■ EXTRACT PROVIDED ■
******************************

A day after registering their worst one-day fall in history, the benchmark equity indices on BSE and National Stock Exchange (NSE) ended with over 2.5 per cent gains on Tuesday tracking a rise in the global markets which climbed as the Fed offered to buy unlimited amounts of assets to steady markets and expanded its mandate to corporate and muni bonds.
The S&P BSE Sensex rose 692.79 points (2.67 per cent) to end at 26,674.03, while the Nifty 50 climbed 190.80 points (2.51 per cent) to settle at 7,801.05. During the intraday, Sensex had risen as much as 1,481.63 points ( 5.70 per cent) to 27,462.87, while the Nifty scaled 426.70 points (5.61 per cent) to 8,036.95.
21 out of 30 stocks of the Sensex ended in the positive zone on Tuesday. Infosys, Bajaj Finance, Hindustan Unilever (HUL), Maruti Suzuki India, HCL Technologies and Reliance Industries (RIL) were the top gainers of the day while Mahindra & Mahindra (M&M), IndusInd Bank and ITC were the top losers. (See the heatmap below)
Among the sectoral indices on NSE, the Nifty IT settled with over 6 per cent gains led by NIIT Technologies, Infosys, Hexaware Technologies and HCL Technologies. Apart from the IT index, the Nifty FMCG index too ended with over 3 per cent gains led by Tata Consumer Products, Britannia Industries, United Breweries and HUL.
Here’s how the sectoral indices performed:
In the broader market, the S&P BSE MidCap index ended at 9,863.42, up 151.98 points (1.56 per cent), while S&P BSE SmallCap settled at 8,877.58, up by just 4.75 points (0.05 per cent).

******************************

■ DATA SEGMENT ■
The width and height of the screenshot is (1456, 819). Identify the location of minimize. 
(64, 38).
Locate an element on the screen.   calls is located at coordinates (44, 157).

******************************

■ TASK TO COMPLETE ■
Extract the full text of the stock market report on Tuesday's Sensex and Nifty gains, word for word. This data has no connection to the market report.

■ TASK RESULT ■
A day after registering their worst one-day fall in history, the benchmark equity indices on BSE and National Stock Exchange (NSE) ended with over 2.5 per cent gains on Tuesday tracking a rise in the global markets which climbed as the Fed offered to buy unlimited amounts of assets to steady markets and expanded its mandate to corporate and muni bonds.
The S&P BSE Sensex rose 692.79 points (2.67 per cent) to end at 26,674.03, while the Nifty 50 climbed 190.80 points (2.51 per cent) to settle at 7,801.05. During the intraday, Sensex had risen as much as 1,481.63 points ( 5.70 per cent) to 27,462.87, while the Nifty scaled 426.70 points (5.61 per cent) to 8,036.95.
21 out of 30 stocks of the Sensex ended in the positive zone on Tuesday. Infosys, Bajaj Finance, Hindustan Unilever (HUL), Maruti Suzuki India, HCL Technologies and Reliance Industries (RIL) were the top gainers of the day while Mahindra & Mahindra (M&M), IndusInd Bank and ITC were the top losers. (See the heatmap below)
Among the sectoral indices on NSE, the Nifty IT settled with over 6 per cent gains led by NIIT Technologies, Infosys, Hexaware Technologies and HCL Technologies. Apart from the IT index, the Nifty FMCG index too ended with over 3 per cent gains led by Tata Consumer Products, Britannia Industries, United Breweries and HUL.
Here’s how the sectoral indices performed:
In the broader market, the S&P BSE MidCap index ended at 9,863.42, up 151.98 points (1.56 per cent), while S&P BSE SmallCap settled at 8,877.58, up by just 4.75 points (0.05 per cent).